Why I’m Standing With Amy Arundell: A Story of Loyalty, Integrity, and Leadership
From surviving a 3020a hearing to finding an ally I could trust — why I believe Amy is the leader the UFT needs now.
My name is Howard Titlebaum, and I’m the Chapter Leader at PS 152.
I want to share my story because it speaks to the kind of leadership and integrity we need in our union.
On January 25, 2016, I was served with 3020a charges — the DOE’s formal process to try to fire a tenured teacher. I was pulled from my classroom, isolated in a room doing mostly clerical work, and left to carry the heavy burden of an uncertain future. The only comfort I had was knowing I had an attorney, due process, and the right to face the charges against me.
After a hearing before an arbitrator, I was ultimately exonerated. I thought I could finally put it all behind me — but working for the New York City Department of Education, I was sadly mistaken. Just two days before the school year ended, I was reassigned as an ATR and sent to a new school. Being paraded out of my school and dropped into a new building at the last moment was as humiliating and degrading as it gets.
At that low point, I reached out for help. I called everyone I could at the UFT. Only one person picked up the phone and called me back: Amy Arundell. Amy didn’t know me. She had no reason to trust me. But she set me on a path to take back control of my career. She delivered hard truths I wasn’t ready to hear but needed to face.

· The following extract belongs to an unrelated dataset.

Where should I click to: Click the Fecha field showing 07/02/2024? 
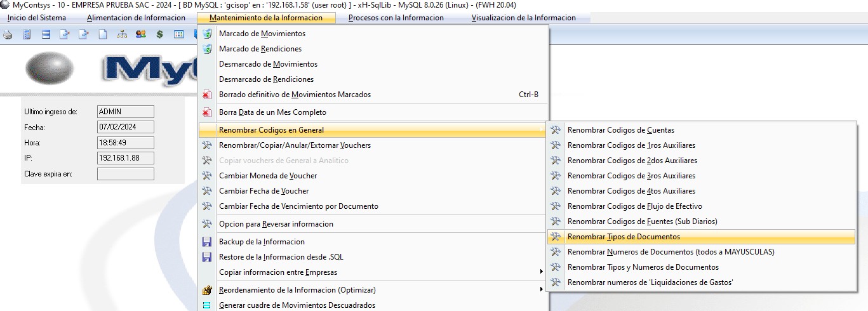tap(126, 127)
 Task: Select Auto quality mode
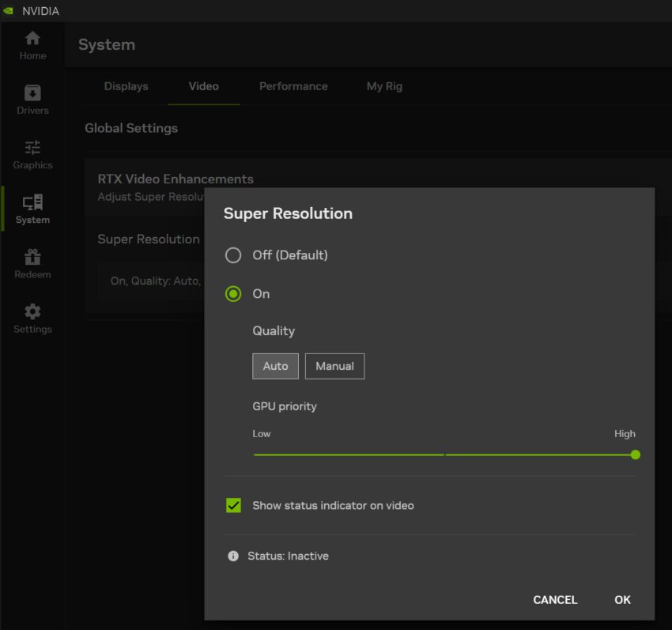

Amy’s guidance helped me learn and grow from what I’d been through. Because of her, I became a better teacher and I found not just an advocate, but a friend I could trust.
Over the past seven years, Amy and I have stayed in contact. We speak openly, honestly, and respectfully. Amy is a person of integrity and high morals. She is someone who listens, challenges, and stands by her word.
I’ll never forget one night in early 2017, on Rosh Hashanah, when Amy reached out to learn about the holiday and the dinner I was cooking for my wife and family (and yes, my wife had some opinions about the meal!). Amy wanted to understand not just my role as an educator, but who I was as a person. That kind of personal connection means everything.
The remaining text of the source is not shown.